Filmin çok uluslu ortak yapısına da değinen Ergun, "Hikayesi itibarıyla uluslararası olabileceğini düşünüyordum. Ama çok da çetrefilli bir yol olduğunu öğrendim açıkçası. Süreçler biraz daha uzuyor ve fonlara başvurmak vesaire emek istiyor. Ama onun da şöyle bir avantajı var, senaryo sürecinde daha fazla geliştirme fırsatın oluyor." diye konuştu.

"Mekanın zorluğunun verdiği ruh hali biraz filme yansımış olabilir"

Filmde genç hemşire "Aslı" karakterini canlandıran Merve Dizdar ise yapımın zorlu çekim sürecinden bahsederek, "Tüm ekip için zordu açıkçası, yollar kapanabiliyor, otelden çıkamadığımız günler oldu. Çok tepede bir yerdi çünkü. Ama bazen de bir oyuncu olarak o zor şartları da kullanabiliyorsunuz. Mekanın zorluğunun verdiği ruh hali biraz filme yansımış olabilir. Her şey birdi, hava koşulları, duygu durumumuz, görüntü..." dedi.

Dizdar, filmde oyuncuların benzer düzlemde performans gösterdiklerini dile getirerek, "Aslında bu yönetmenimizin bir başarısıdır. Çünkü oyuncular bin bir çeşit de oynayabilir. Yönetmenimize fazlasıyla inandığımız için rahattık. İletişim konusunda birbirimizi besledik diyebilirim." şeklinde konuştu.

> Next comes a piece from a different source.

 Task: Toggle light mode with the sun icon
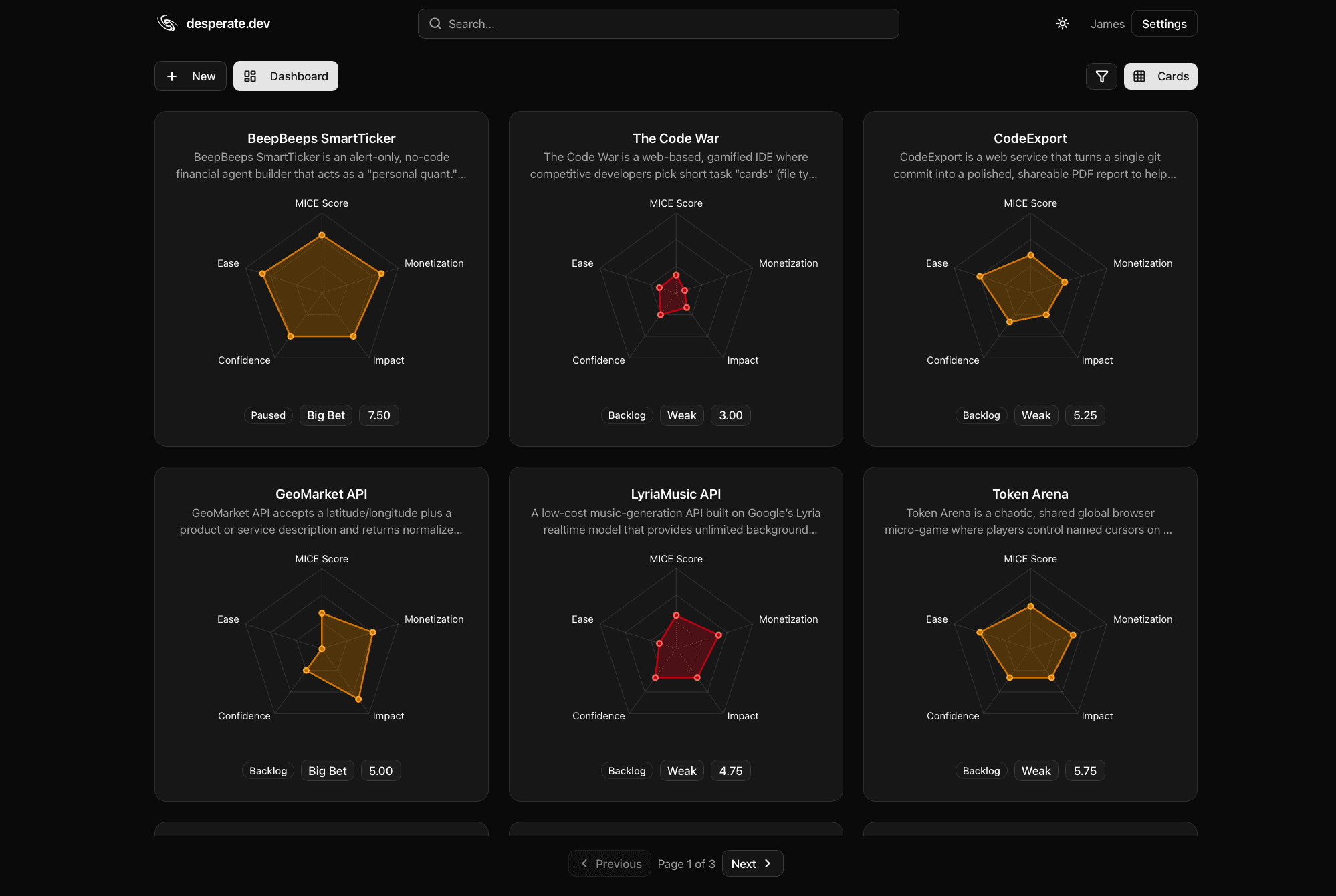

"Filmin izleyiciyle buluşmasını dört gözle bekliyorum"

Oyuncu Ezgi Mola'nın da filmin ortak yapımcıları arasında yer aldığını sonradan öğrendiğini aktaran Dizdar, "Hatta 'Kar ve Ayı'yı çektikten çok sonra 'Masumlar Apartmanı'nda birlikte çalıştık Ezgi'yle. Film yapmak gerçekten çok maliyetli bir iş, o yüzden destekleri çok değerli." değerlendirmesinde bulundu.

Merve Dizdar, filmin festival yolcuğunu tamamladıktan sonra seyirciyle buluşmasını dört gözle beklediğini söyleyerek, "Herkese ulaşmasını çok isterim, bu konuda çok heyecanlıyım. Basın toplantısında da Antalya seyircisinden çok güzel tepkiler geldi." dedi.

Filmin konusu özetle şöyle:

"Karlarla kaplı, uzak bir kasabada kış uykusundan erken uyanan, çevredeki hayvanları telef eden ayı hikayeleri kulaktan kulağa yayılmış. Uyanan ayıları kimse gerçekten görmemiş olsa da yakında kasabaya da gelecekleri korkusu herkesi sarmış. Genç hemşire Aslı, mecburi hizmet için buraya yeni atanmıştır. Jandarmanın en büyük derdinin karakola dadanan yarasalar olduğu bu küçük kasabada, bir gece ansızın ortadan kaybolan bir adam türlü dedikoduların yayılmasına neden olur. Aslı kendisini, adım adım su yüzüne çıkan erk ilişkilerinin, sır ortaklıklarının ve kuşkuların ortasında bulur."